* Things to do *
(1) Summarize the patent claims excerpt in two sentences.
(2) Duplicate the patent claims excerpt from "13. The method" up to and including "uninterruptable power supply.".

13. The method of claim 1, wherein the battery cell has a lithium-ion battery chemistry.
14. The method of claim 1, wherein the battery cell is a battery backup unit of an uninterruptable power supply.
15. The method of claim 1, wherein the battery cell temperature is determined by reading a data register of the battery cell.
16. The method of claim 1, wherein the charge level of the battery cell is determined by reading a data register of the battery cell.
17. A battery cell temperature maintenance system, comprising:
at least one battery cell
a controller
a discharging circuit;
a charging circuit; and
an energy reservoir;
the battery cell coupled to the controller, the discharging circuit and the charging circuit, whereby the battery cell may be charged and discharged under the control and feedback of the controller;
the discharging circuit and the charging circuit coupled to the energy reservoir to deliver energy from the discharging circuit to the energy reservoir and to receive energy from the energy reservoir to energize the charging circuit to charge the battery cell;
the controller operable to determine a battery cell temperature of the battery cell and a charge level of the battery cell.

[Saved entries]

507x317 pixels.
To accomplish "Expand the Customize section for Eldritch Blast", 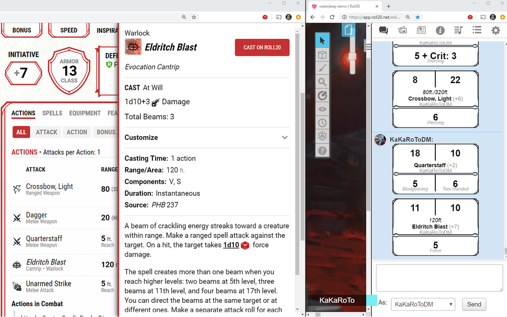I will [x=285, y=137].
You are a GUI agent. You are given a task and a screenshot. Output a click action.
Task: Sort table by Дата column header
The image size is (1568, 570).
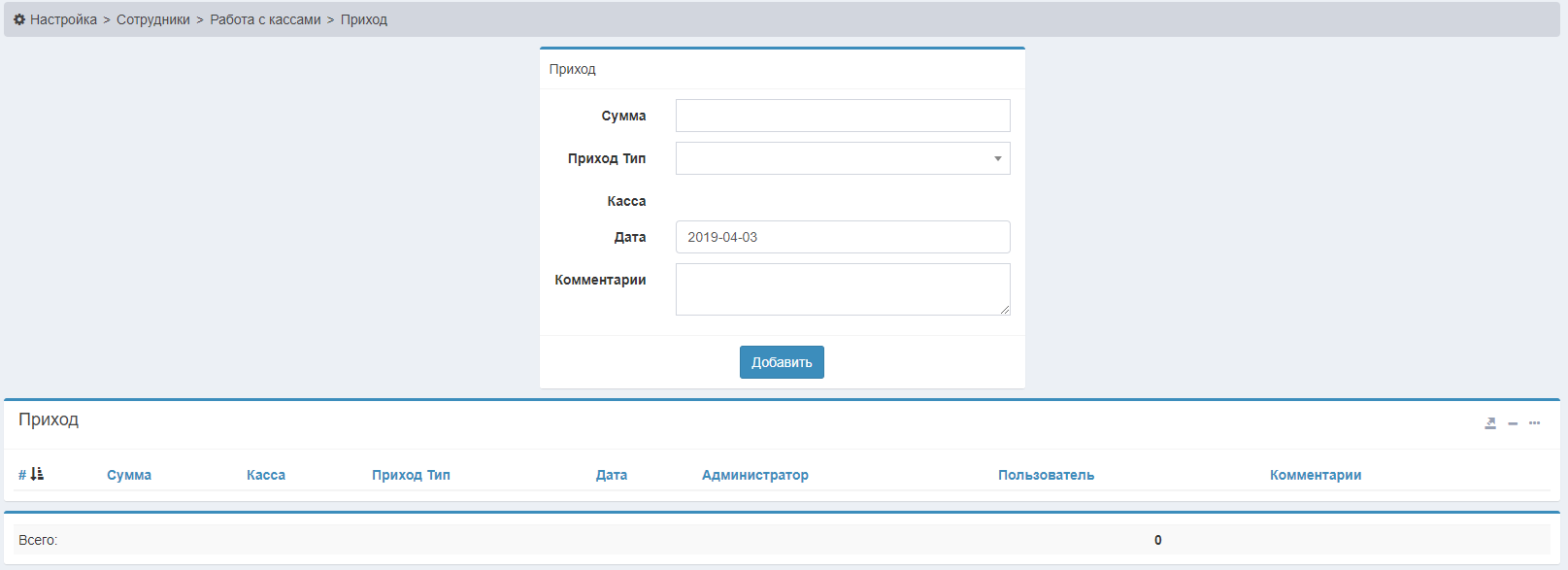pyautogui.click(x=612, y=475)
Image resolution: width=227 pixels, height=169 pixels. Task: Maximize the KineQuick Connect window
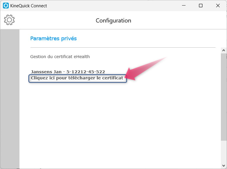coord(201,6)
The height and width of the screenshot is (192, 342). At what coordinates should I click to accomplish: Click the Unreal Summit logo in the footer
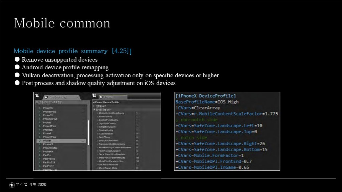pyautogui.click(x=12, y=185)
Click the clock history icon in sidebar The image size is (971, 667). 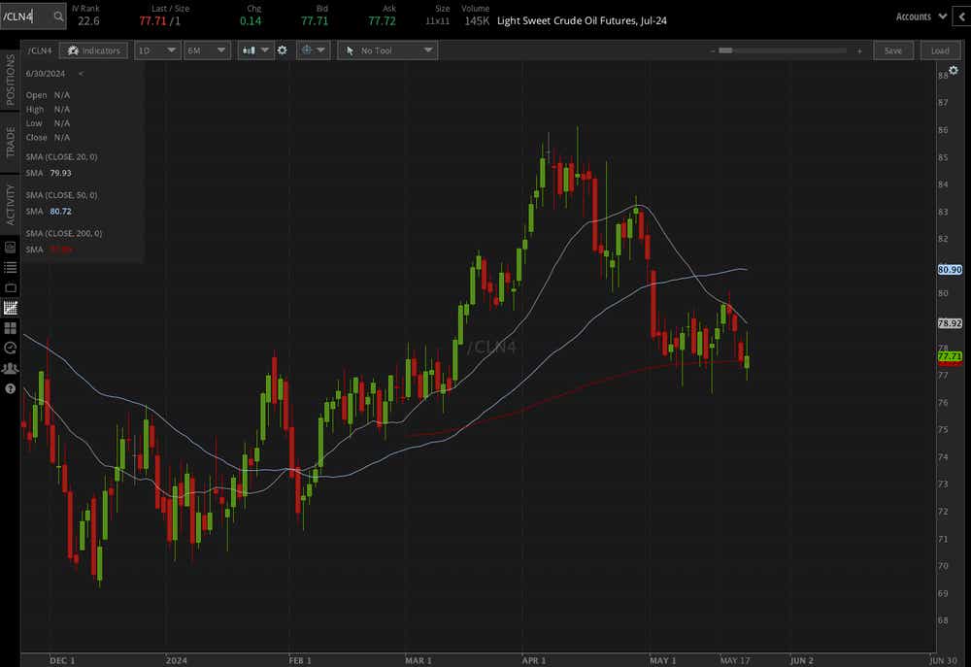point(9,347)
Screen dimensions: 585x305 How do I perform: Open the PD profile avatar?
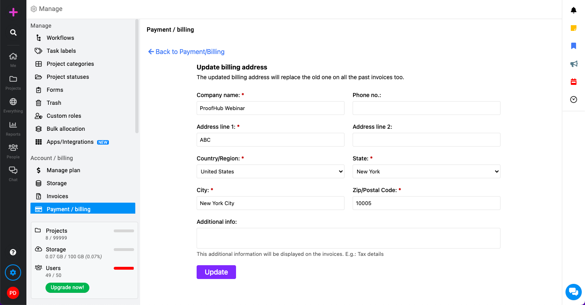13,293
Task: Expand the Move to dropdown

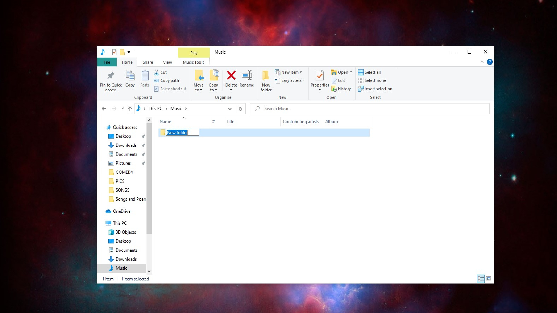Action: 199,90
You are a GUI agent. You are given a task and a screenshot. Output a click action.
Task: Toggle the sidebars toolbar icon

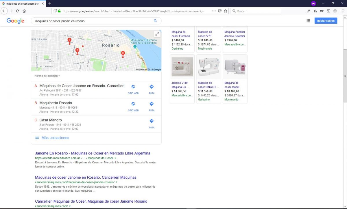click(x=328, y=11)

* Exercise results *
(1) Claims 13 through 16 specify that the battery cell may have a lithium-ion chemistry or be a battery backup unit of an uninterruptable power supply, and that its temperature and charge level may be determined by reading a data register of the cell. Claim 17 describes a battery cell temperature maintenance system made up of at least one battery cell, a controller, a discharging circuit, a charging circuit and an energy reservoir, in which energy passes from the discharging circuit to the reservoir and back to the charging circuit to charge the cell, while the controller determines the cell's temperature and charge level.

(2)
13. The method of claim 1, wherein the battery cell has a lithium-ion battery chemistry.
14. The method of claim 1, wherein the battery cell is a battery backup unit of an uninterruptable power supply.